Still, I’m further on than I usually am at the start of a piece. I might have tried to ‘be myself’ by writing a work that would distance itself from the Britten but I knew then I would merely be fighting it the whole time. Instead, I will do what I have often done before: write a piece in relation to another – and make poignant expression out of the relationship.

Quickly flowing from this decision has come the notion of my piece beginning in the night-time world of the Serenade but then moving away from it. My piece will be a trajectory, physically and spiritually, from darkness towards light.

One sultry afternoon in Italy last summer, a clear set of dark, nocturnal sounds came into my head – clearly the gestures for the start of the piece. But what unnerved me, as I wrote out the first bars, was that I had no text.

What comes first, so the old question goes: music or words? But frankly it’s never happened to me this way round, even if music has often ‘taken over’ from the words in other pieces. How could I possibly find a text that would fit?

But I did – a poem by Byron entitled My Soul is Dark.
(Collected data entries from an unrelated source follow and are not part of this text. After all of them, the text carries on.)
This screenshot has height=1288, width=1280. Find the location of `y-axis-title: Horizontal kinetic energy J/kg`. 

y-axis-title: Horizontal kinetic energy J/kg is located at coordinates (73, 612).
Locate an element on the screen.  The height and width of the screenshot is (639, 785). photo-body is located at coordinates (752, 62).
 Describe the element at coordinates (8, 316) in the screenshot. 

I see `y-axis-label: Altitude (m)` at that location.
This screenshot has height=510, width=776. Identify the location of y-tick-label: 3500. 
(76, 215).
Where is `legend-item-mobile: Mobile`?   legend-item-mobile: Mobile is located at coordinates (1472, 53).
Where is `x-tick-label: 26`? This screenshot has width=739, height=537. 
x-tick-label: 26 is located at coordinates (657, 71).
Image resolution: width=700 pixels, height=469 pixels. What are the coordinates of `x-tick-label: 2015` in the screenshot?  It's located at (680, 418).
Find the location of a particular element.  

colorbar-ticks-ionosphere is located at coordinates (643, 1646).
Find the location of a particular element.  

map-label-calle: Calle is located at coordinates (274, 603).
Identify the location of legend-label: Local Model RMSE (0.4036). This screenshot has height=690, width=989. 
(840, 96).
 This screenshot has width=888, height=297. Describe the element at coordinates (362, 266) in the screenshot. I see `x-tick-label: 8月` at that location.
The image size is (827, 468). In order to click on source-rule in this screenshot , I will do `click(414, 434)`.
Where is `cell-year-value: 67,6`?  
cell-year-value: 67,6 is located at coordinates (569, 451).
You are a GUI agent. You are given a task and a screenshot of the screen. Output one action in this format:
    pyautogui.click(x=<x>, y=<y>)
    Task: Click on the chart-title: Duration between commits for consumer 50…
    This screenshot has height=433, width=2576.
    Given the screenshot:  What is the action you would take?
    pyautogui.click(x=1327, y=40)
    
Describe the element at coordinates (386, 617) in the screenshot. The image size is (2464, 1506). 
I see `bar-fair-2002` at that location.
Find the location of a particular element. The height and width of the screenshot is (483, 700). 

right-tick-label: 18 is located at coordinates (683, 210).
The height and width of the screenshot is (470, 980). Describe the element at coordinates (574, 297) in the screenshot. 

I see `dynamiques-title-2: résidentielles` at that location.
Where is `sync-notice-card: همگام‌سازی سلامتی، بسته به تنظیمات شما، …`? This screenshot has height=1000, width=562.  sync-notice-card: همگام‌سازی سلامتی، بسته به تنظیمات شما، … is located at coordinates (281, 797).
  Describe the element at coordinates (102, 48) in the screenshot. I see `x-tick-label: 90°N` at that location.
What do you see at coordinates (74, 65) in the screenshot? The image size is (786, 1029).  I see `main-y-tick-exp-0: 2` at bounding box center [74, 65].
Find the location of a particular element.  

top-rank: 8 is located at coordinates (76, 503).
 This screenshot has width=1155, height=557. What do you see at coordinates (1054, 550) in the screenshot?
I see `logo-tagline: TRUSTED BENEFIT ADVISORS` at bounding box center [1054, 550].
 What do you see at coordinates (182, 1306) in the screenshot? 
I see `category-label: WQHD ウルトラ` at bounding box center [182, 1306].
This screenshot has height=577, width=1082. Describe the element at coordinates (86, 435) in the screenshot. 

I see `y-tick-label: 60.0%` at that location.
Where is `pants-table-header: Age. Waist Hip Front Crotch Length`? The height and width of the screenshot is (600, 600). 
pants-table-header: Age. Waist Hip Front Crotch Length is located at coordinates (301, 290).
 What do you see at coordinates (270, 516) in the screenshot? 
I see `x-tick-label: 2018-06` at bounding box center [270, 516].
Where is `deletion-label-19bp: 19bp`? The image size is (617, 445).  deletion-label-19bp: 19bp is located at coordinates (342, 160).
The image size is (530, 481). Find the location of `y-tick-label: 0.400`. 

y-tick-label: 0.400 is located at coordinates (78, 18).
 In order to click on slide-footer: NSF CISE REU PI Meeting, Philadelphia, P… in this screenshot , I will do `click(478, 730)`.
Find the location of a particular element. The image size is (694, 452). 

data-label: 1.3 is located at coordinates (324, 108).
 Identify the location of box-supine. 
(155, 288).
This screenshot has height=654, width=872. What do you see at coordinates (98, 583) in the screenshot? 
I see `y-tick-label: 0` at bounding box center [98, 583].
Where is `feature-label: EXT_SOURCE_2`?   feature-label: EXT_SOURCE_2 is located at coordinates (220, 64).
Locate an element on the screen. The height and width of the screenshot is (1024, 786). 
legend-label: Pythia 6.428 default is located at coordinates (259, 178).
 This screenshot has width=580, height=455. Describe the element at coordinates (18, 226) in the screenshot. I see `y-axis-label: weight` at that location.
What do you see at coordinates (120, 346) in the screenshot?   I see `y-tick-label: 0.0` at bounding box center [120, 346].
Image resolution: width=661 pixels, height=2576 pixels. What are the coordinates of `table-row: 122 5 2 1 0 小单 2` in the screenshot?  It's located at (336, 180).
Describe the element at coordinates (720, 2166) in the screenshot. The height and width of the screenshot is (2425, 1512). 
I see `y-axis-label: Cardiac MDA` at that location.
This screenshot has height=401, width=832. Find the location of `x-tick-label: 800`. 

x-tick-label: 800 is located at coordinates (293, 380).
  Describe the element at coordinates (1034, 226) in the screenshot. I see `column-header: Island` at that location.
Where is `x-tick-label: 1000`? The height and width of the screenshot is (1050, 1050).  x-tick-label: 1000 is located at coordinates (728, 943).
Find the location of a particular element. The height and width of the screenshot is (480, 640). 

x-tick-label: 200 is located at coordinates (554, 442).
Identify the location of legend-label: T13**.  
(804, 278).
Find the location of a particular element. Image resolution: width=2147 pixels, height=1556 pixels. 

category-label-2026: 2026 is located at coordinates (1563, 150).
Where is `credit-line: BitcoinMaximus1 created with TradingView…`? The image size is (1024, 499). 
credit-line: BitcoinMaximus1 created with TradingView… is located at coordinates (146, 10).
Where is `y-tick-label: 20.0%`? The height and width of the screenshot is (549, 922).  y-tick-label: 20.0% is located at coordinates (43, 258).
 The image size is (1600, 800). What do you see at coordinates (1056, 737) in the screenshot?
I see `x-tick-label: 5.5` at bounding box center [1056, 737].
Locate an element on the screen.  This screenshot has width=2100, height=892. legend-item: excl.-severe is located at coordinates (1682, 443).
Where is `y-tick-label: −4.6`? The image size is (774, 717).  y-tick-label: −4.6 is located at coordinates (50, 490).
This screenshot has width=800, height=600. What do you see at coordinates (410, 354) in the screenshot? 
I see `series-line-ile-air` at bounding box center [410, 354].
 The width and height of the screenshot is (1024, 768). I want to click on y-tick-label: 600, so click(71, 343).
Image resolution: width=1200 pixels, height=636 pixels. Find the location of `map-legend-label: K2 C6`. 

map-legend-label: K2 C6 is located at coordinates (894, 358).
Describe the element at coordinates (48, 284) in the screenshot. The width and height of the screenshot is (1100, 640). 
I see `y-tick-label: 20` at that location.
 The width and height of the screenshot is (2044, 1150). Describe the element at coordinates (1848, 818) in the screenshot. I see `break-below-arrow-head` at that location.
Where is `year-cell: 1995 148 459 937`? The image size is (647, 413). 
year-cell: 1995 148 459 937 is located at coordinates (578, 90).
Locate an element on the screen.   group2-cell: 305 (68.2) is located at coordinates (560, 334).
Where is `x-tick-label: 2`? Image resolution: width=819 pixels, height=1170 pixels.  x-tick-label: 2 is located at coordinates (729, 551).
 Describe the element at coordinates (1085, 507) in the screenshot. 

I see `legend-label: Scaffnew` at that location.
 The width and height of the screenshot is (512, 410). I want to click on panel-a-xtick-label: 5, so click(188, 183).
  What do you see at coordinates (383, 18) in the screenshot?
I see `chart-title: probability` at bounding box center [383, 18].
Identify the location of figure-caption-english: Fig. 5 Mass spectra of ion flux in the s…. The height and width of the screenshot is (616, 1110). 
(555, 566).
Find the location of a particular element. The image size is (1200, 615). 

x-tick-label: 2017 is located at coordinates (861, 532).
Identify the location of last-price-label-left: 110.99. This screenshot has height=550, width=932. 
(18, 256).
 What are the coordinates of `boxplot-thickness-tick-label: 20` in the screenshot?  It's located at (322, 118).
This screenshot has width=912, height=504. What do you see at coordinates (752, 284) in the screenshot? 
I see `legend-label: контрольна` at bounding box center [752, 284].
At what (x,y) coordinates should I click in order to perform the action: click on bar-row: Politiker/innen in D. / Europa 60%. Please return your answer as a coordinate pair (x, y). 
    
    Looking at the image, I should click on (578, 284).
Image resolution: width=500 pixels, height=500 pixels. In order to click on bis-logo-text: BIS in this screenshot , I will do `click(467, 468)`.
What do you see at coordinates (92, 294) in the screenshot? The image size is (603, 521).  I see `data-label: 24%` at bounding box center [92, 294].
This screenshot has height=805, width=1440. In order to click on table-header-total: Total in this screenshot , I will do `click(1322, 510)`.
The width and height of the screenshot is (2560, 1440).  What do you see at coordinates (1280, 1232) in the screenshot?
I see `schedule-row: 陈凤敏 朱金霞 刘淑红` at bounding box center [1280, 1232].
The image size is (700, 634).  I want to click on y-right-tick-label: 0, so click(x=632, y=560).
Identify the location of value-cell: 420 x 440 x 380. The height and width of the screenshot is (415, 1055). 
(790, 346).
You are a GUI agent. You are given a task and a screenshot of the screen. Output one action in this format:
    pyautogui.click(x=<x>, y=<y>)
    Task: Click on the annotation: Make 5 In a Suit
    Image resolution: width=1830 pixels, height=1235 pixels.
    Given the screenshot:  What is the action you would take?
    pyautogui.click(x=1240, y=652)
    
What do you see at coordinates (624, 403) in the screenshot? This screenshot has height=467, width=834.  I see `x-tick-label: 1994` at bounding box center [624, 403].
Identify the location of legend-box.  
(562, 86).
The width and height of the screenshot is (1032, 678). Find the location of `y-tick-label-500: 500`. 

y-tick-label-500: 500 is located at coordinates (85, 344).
And when I realized its scansion was the same as the first poem in Britten’s set, and that I had quite unconsciously written rhythms and pulsations alluding to the Britten, I knew this was no coincidence. These were, and are, good signs for things to come.

The finished piece will be premiered in the final concert of the Cheltenham Music Festival, Sunday 14th July, featuring tenor Toby Spence, horn player Richard Watkins, the City of London Sinfonia and conductor Stephen Layton.